MOBILE, Alabama (AP) — The mayor of Mobile, Alabama, is touting his city’s claim as the birthplace of Mardi Gras this Carnival season in a long-running, but good-natured rivalry with nearby New Orleans.

Through a series of billboards and a video, Mayor Sandy Stimpson is highlighting Mobile as the city where Mardi Gras originated in the U.S. in an effort to grab more of the tourist dollars that flow through the region each year when Mardi Gras rolls around.

While historians and city leaders in New Orleans say they wish Mobile well, they aren’t certain about that city’s claim.

“It just isn’t true,” said Errol Laborde, editor of New Orleans Magazine and a Mardi Gras history buff.

Simply put, the Gulf Coast traditions of wearing masks, parading and having mystic societies began in Mobile, but the early 1800s-era celebrations were held for the new year and not during the traditional Carnival season, Laborde said.

“In Mobile, it really wasn’t Mardi Gras,” Laborde said.

Parades celebrating pre-Lenten weeks began in New Orleans in 1857, he said. The parades were influenced by the mystic societies and masked celebrations that were held in Mobile, but the New Orleans parades were the first Carnival celebrations along the Gulf Coast, he said.

Mobile revelers disagree.

“I think most New Orleans people grudgingly accept that Mobile is the birthplace of Mardi Gras,” said Steve Joynt, editor of Mobile Mask — a magazine and website devoted to all things Mardi Gras in Mobile. Joynt said the Mardi Gras traditions began in Mobile and were spread by people from Mobile to New Orleans.

“There has been back and forth on the topic for years, all of it good natured. It is interesting that this year the mayor put a billboard on Interstate 10 so that people headed to New Orleans would see it,” Joynt said.

What isn’t in dispute is the huge economic infusion Mardi Gras brings to the region. The celebrations have an economic impact of about $400 million a year in Orleans Parish alone, said Mark Romig, president of the New Orleans Tourism Marketing corporation. He said New Orleans officials do not begrudge Mobile for playing up its Mardi Gras roots to capture a bit more of the Mardi Gras pie.

“We wish them well. We know they have a strong history of Mardi Gras,” he said.

Carnival is an ancient tradition known to have been celebrated by the French in the 1700s when they settled first in Mobile and subsequently in New Orleans.

Mardi Gras draws bigger crowds in New Orleans, but it is an equally important local tradition in Mobile, Susan Blanchard-Rak, director of marketing for the Mobile Chamber of Commerce. For the first time, total attendance at the city’s Mardi Gras parades topped 1 million in 2014 and bigger numbers are expected for 2015. Blanchard-Rak and other Mobile officials promote Mobile Mardi Gras as a more family friendly.

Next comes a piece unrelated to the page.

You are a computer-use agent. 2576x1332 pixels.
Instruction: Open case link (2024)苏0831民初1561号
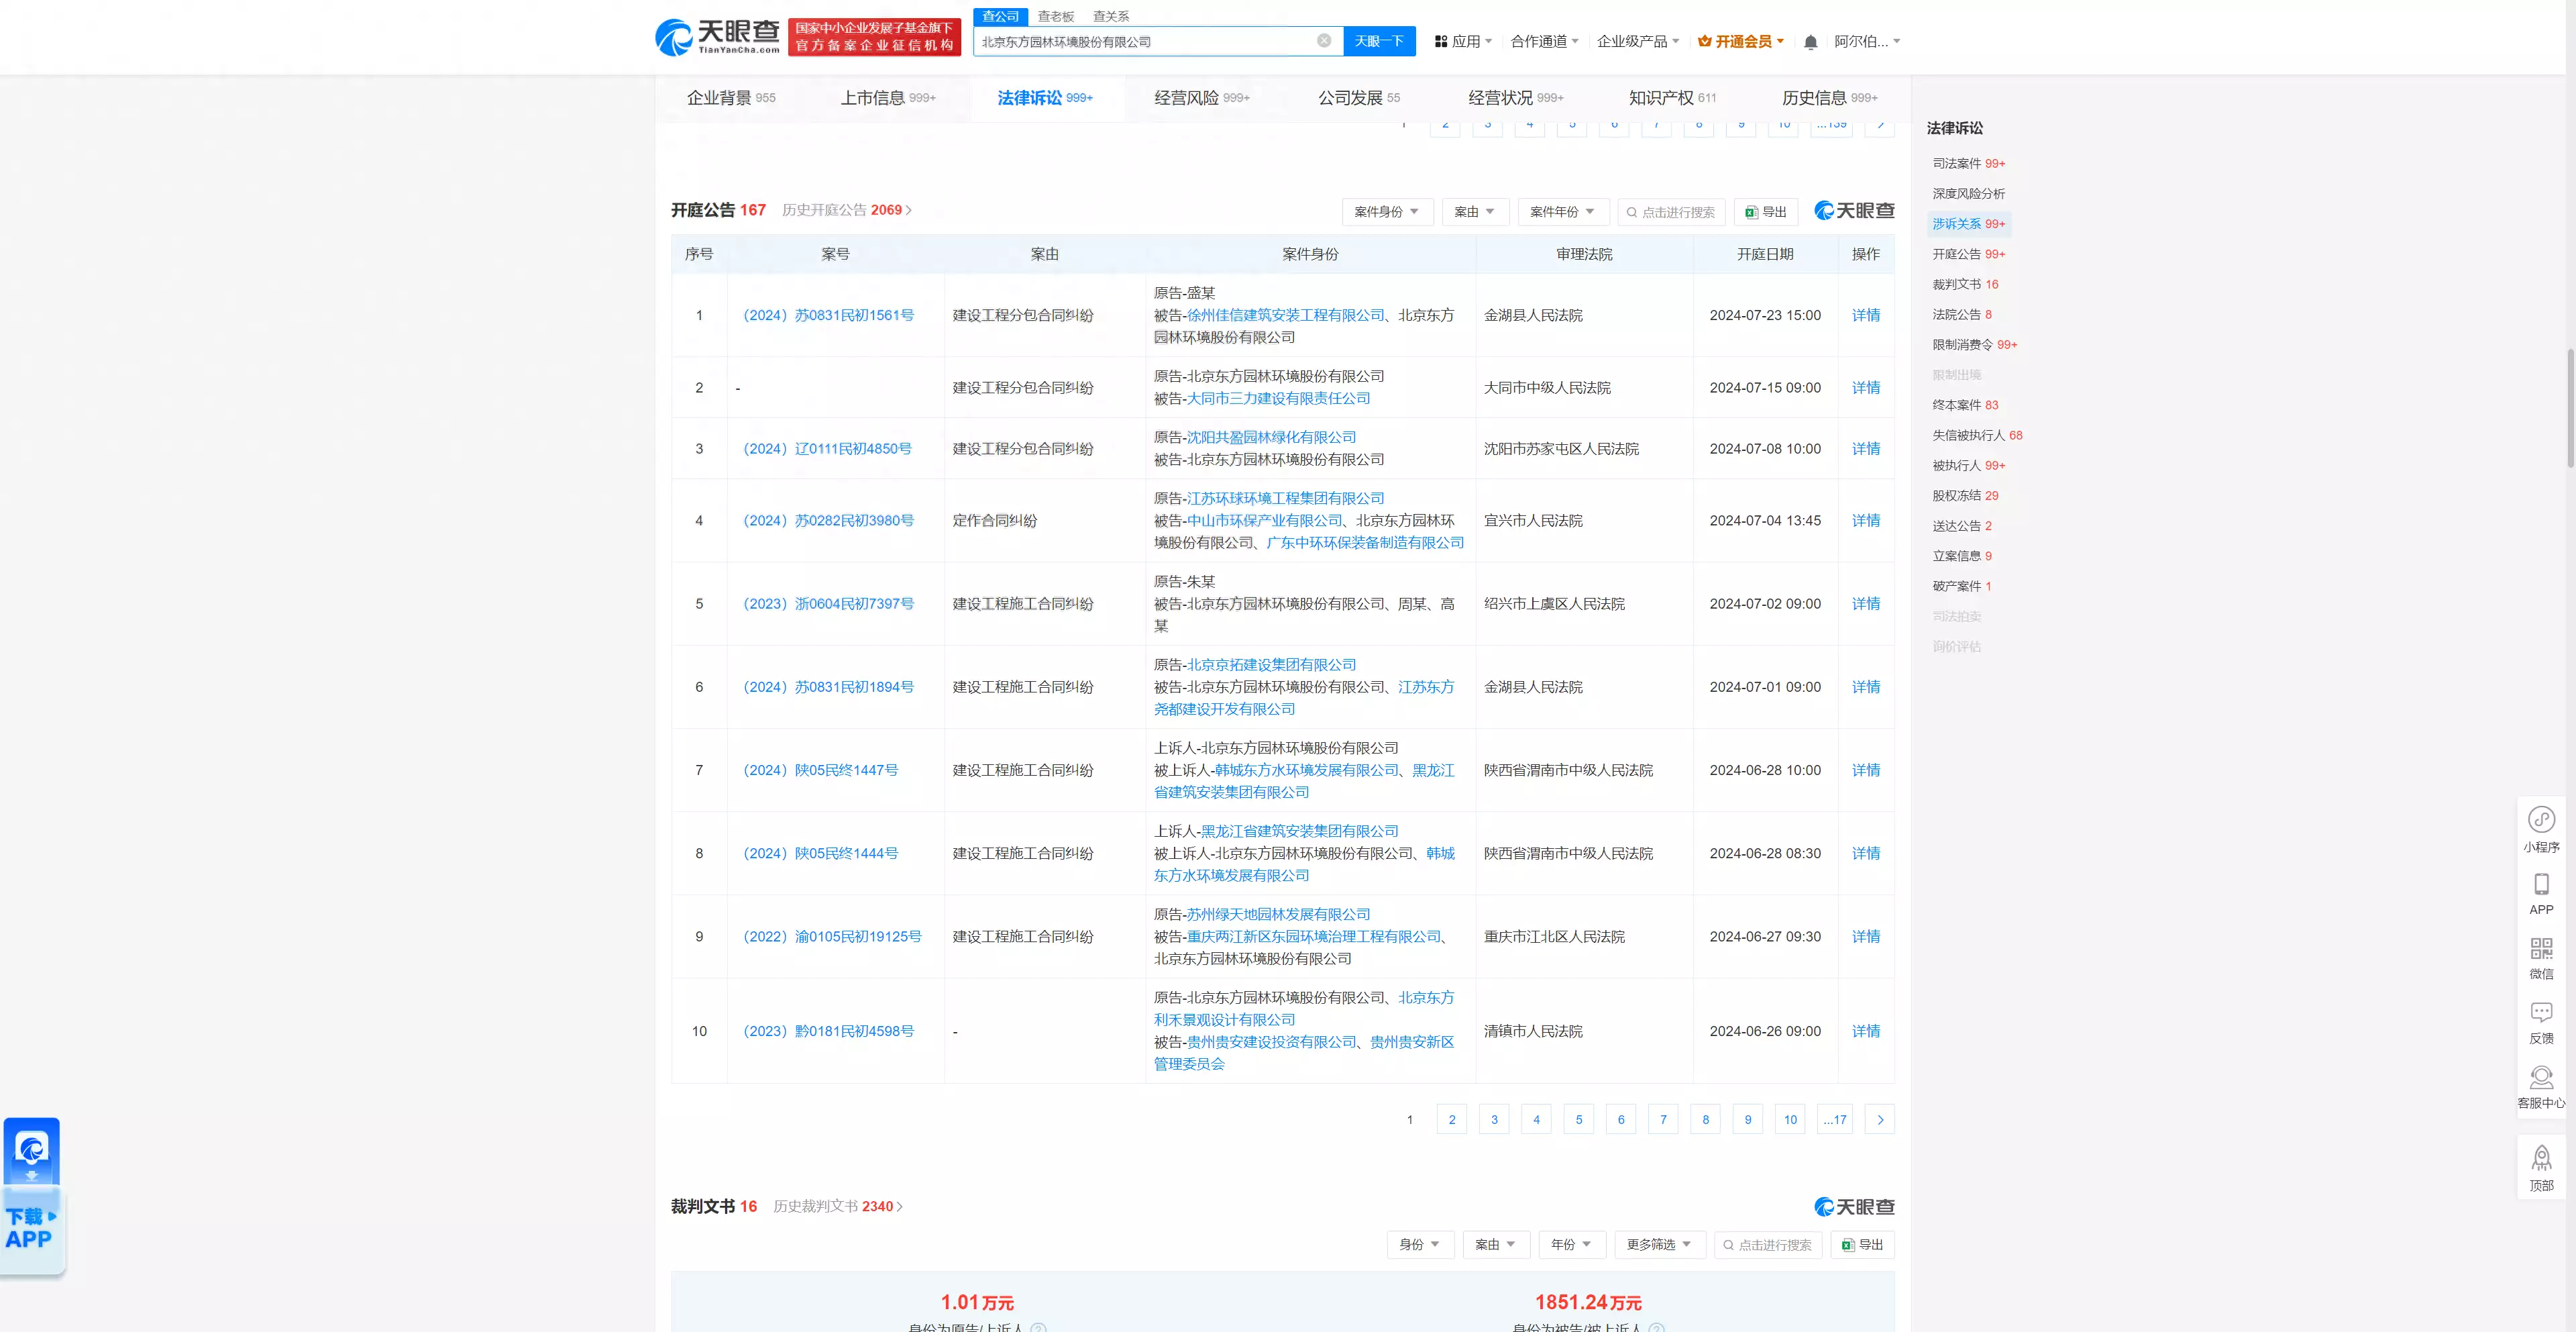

Mobile native Brenda Knight and her family arrived two hours early for the Krewe of the Mystic Stripers Parade in downtown Mobile Thursday night. The group had folding chairs, snacks and empty bags to collect the moon pies, beads, hula hoops and other goodies thrown from the floats.

Knight, 65, said her ancestors participated in parades in the city and that she has no doubt Mardi Gras originated in Mobile.

“We have four generations out here tonight and we all love every minute of Mardi Gras,” she said.

Fellow Mobile native Dian McKenzie, who parades with another Mardi Gras krewe, also waited for the Thursday night parade to begin.

“Of course Mobile is the birthplace of Mardi Gras,” she said. “Everyone from here knows that from the time they are little kid.”